YZF-R3 パッドピンを前後とも交換した記録

YZF-R3 をサーキットのスポーツ走行に仕立てていく記録のうち、フロントとリアのパッドピンです。フロントはフロントブレーキの交換の一部として先に交換し、後日さらに交換しています。リアはこのページで初めて記事にします。

フロント:純正からNプロジェクト Nt-TYPEへ

パッドを固定するパッドピンを、純正からNプロジェクト Nt-TYPE(チタンナイトライド仕上げ)に交換しました。

純正パッドピン(上・黒ずんだ鋼材)とNプロジェクト Nt-TYPE(下・チタンナイトライド仕上げの金色)を並べた比較。どちらも同じ形のヘアピン状クリップが両端に付く
上が純正、下がNプロジェクト Nt-TYPE

純正・Nプロジェクトとも、両端をベータピン(ヘアピン状のクリップ)で固定する、同じ方式です。素材と表面処理が違うだけの、直接交換品でした。

パッドピン両端のベータピンを1本のワイヤーでまとめてワイヤーロックした状態
両端のベータピンをまとめてワイヤーロック
ワイヤーロックに使った工具。DIZZY CLUBのステンレスワイヤー、ワイヤーツイスター、KNIPEXニッパー、小さめのラジオペンチ
使った線材・工具一式

片側だけのワイヤーロックでは、反対側のベータピンが緩んだ場合にピンが抜ける方向を塞げません。線材はDIZZY CLUB ステンレスワイヤー(線径0.57mm)です。工具はワイヤーツイスター(自己撚り式)・KNIPEXニッパー・小さめのラジオペンチ(ワイヤー後端を丸めるために使用)です。

追記(2026-07-31)フロントをエルエイオート製へ交換

Nプロジェクト Nt-TYPEから、エルエイオート製のチタン製パッドピン(焼き色仕上げ)へ交換しました。

Nプロジェクト Nt-TYPE(金色)とエルエイオート製チタンピン(青系の焼き色)を直尺とともに並べた比較
上がNプロジェクト、下がエルエイオート製

エルエイオートが以前YZF-R25用に販売していたチタン製パッドピンをいただいたもので、現在は入手できません。
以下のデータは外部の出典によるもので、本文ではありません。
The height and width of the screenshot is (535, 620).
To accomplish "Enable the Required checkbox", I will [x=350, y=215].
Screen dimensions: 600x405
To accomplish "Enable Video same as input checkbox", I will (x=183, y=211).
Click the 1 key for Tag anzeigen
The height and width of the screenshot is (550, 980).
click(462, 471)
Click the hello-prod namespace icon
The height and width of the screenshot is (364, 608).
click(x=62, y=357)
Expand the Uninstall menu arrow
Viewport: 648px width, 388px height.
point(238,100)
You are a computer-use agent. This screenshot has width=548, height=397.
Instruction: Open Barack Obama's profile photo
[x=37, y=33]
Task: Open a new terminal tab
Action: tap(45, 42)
エルエイオート製パッドピンをキャリパーへ差し込んだ状態
キャリパーへ差し込んだところ

ワイヤーロックも、これまでと同じDIZZY CLUB ステンレスワイヤー(線径0.57mm)でやり直しました。

パッドピン両端のベータピンをワイヤーでまとめてワイヤーロックしている途中
ワイヤーロックの途中
ワイヤーロックを終えたエルエイオート製パッドピン
ワイヤーロック完了後

リア:フロントから外したNプロジェクトのピンへ

リアのパッドピンは純正のままでした。フロントをエルエイオート製へ交換して外したNプロジェクトのピンを、リアに取り付けました。

リア純正パッドピン(上・黒い鋼材)とNプロジェクト Nt-TYPE(下・金色)を直尺とともに並べた比較
上がリア純正、下がNプロジェクト

直尺で並べると、長さがほぼ一致しました。

リアキャリパーから純正パッドピンを外しているところ
純正ピンを外す
リアキャリパーへNプロジェクトのパッドピンを差し込んだ状態
Nプロジェクトのピンを差し込んだところ

フロントと同じDIZZY CLUB ステンレスワイヤー(線径0.57mm)で、両端のベータピンをまとめてワイヤーロックしました。
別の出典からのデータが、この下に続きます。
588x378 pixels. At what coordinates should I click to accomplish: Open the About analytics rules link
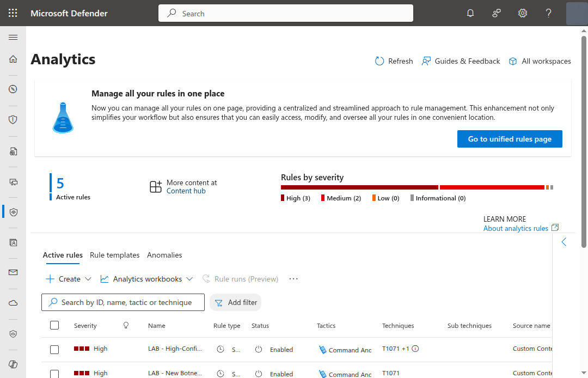pyautogui.click(x=515, y=228)
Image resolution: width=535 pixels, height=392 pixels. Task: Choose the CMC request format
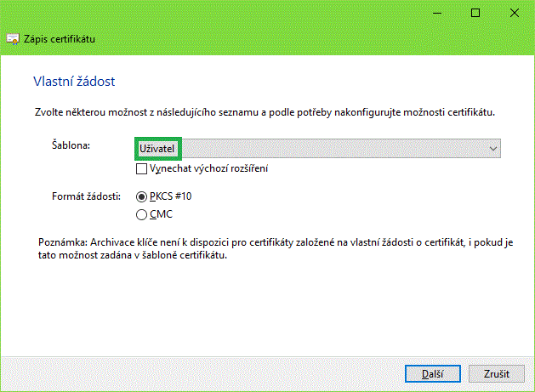pos(142,214)
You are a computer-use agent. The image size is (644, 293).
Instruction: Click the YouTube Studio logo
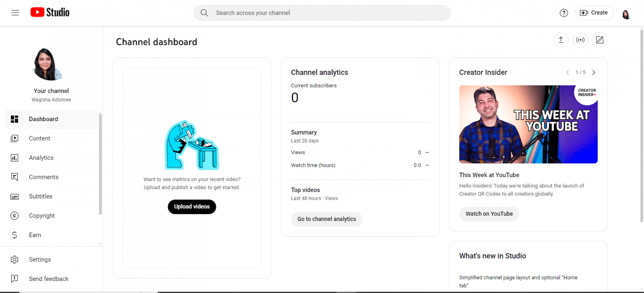tap(49, 12)
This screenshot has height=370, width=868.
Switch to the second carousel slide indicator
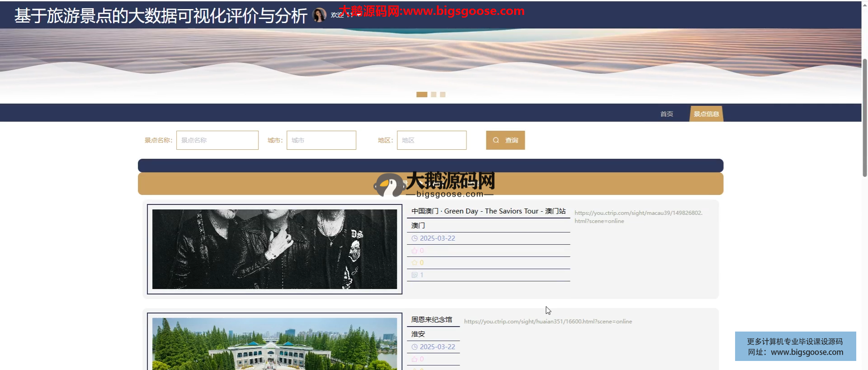434,95
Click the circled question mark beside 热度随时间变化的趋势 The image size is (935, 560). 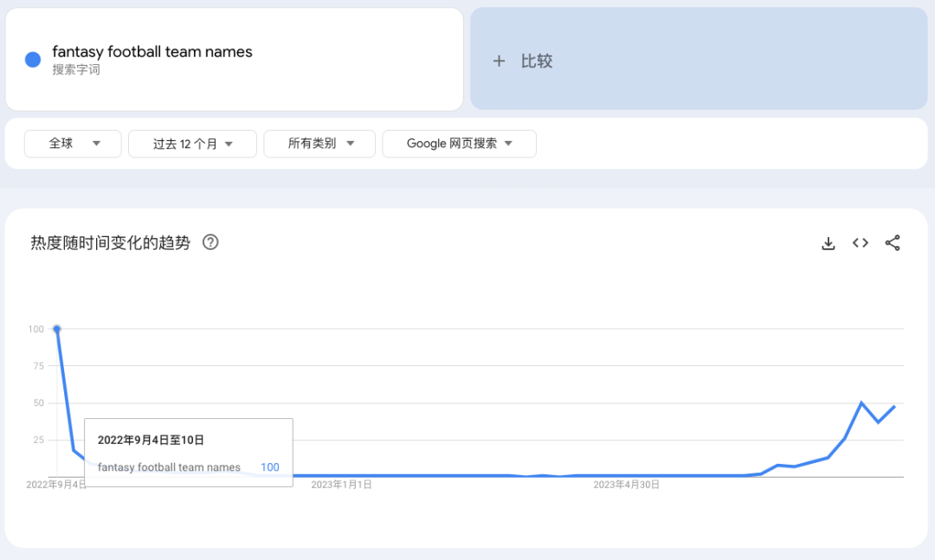(210, 243)
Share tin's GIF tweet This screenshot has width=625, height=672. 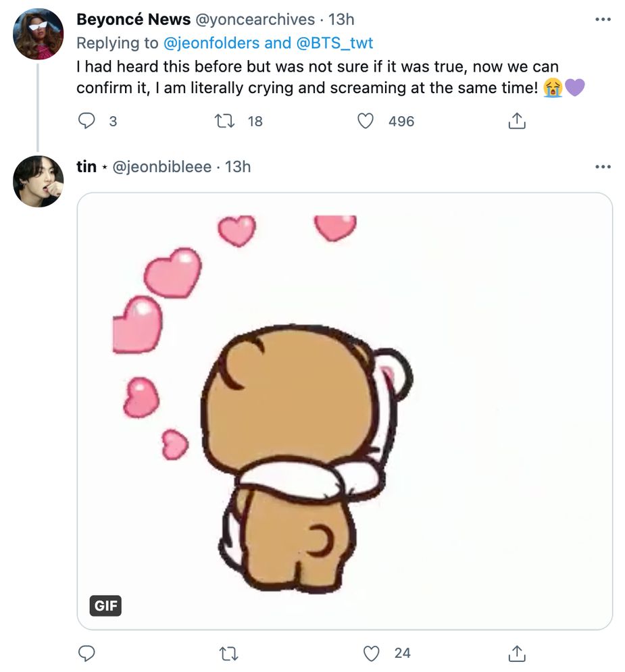pos(516,652)
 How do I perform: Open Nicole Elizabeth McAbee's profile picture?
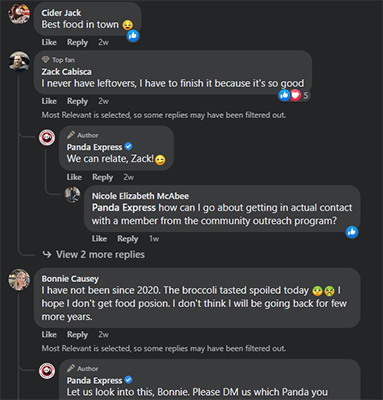point(72,194)
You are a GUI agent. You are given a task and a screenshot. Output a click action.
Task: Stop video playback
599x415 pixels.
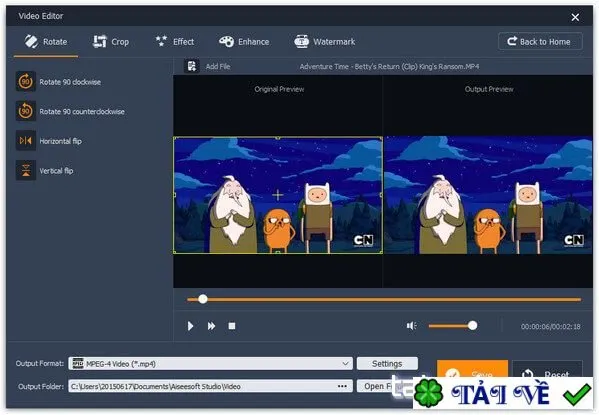coord(232,326)
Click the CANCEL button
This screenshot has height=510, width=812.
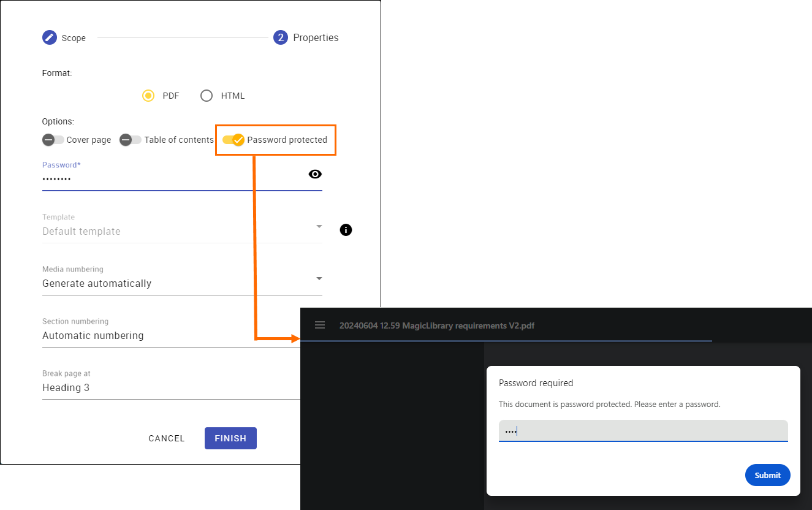pos(166,438)
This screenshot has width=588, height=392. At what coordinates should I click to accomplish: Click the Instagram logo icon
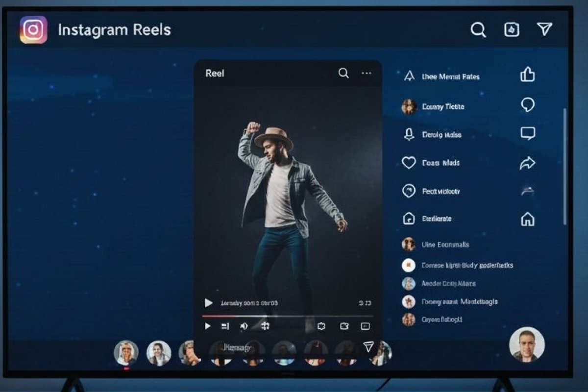pyautogui.click(x=32, y=30)
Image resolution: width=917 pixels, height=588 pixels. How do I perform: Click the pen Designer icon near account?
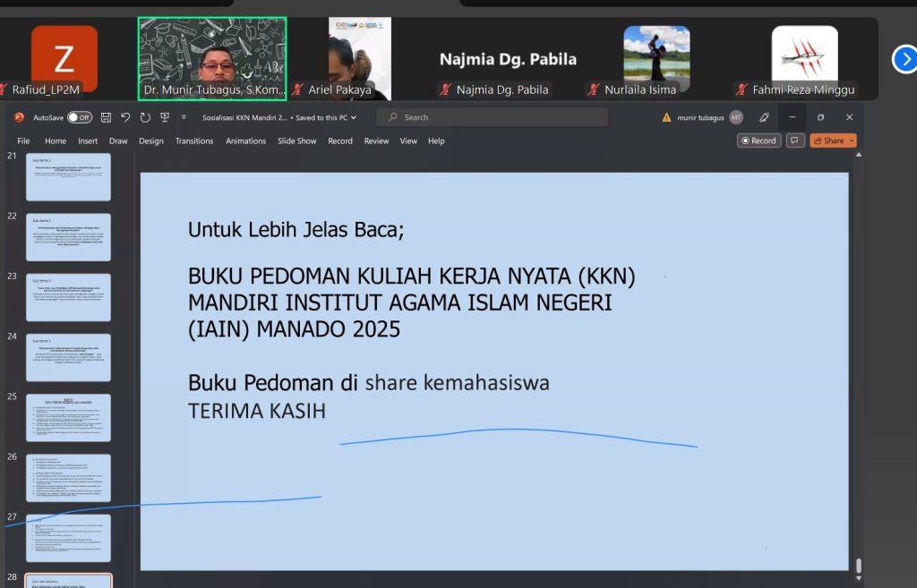tap(764, 117)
リアのパッドピン両端のベータピンをワイヤーでまとめてワイヤーロックしている途中
ワイヤーロックの途中
ワイヤーロックを終えたリアのパッドピン
ワイヤーロック完了後

規則との関係

MFJ国内競技規則の JP-SPORT技術仕様 7-3-7-7は「ブレーキパッド脱落防止のためにベータピン付きのパッドピンを使っている場合は、ベータピンにワイヤーロックをしなければならない」としています。この車両はサーキットのスポーツ走行用で、レースの車検を通すために作っているわけではありませんが、装備の基準として参考にしています。

※ 条文は MFJ 国内競技規則 2026 付則11 JP-SPORT技術仕様(PDF)を参照

フロントブレーキ全体の交換記録は YZF-R3 フロントブレーキカスタム にまとめています。移植パーツの一覧と、系統ごとの進み具合は YZF-R3カスタム にまとめています。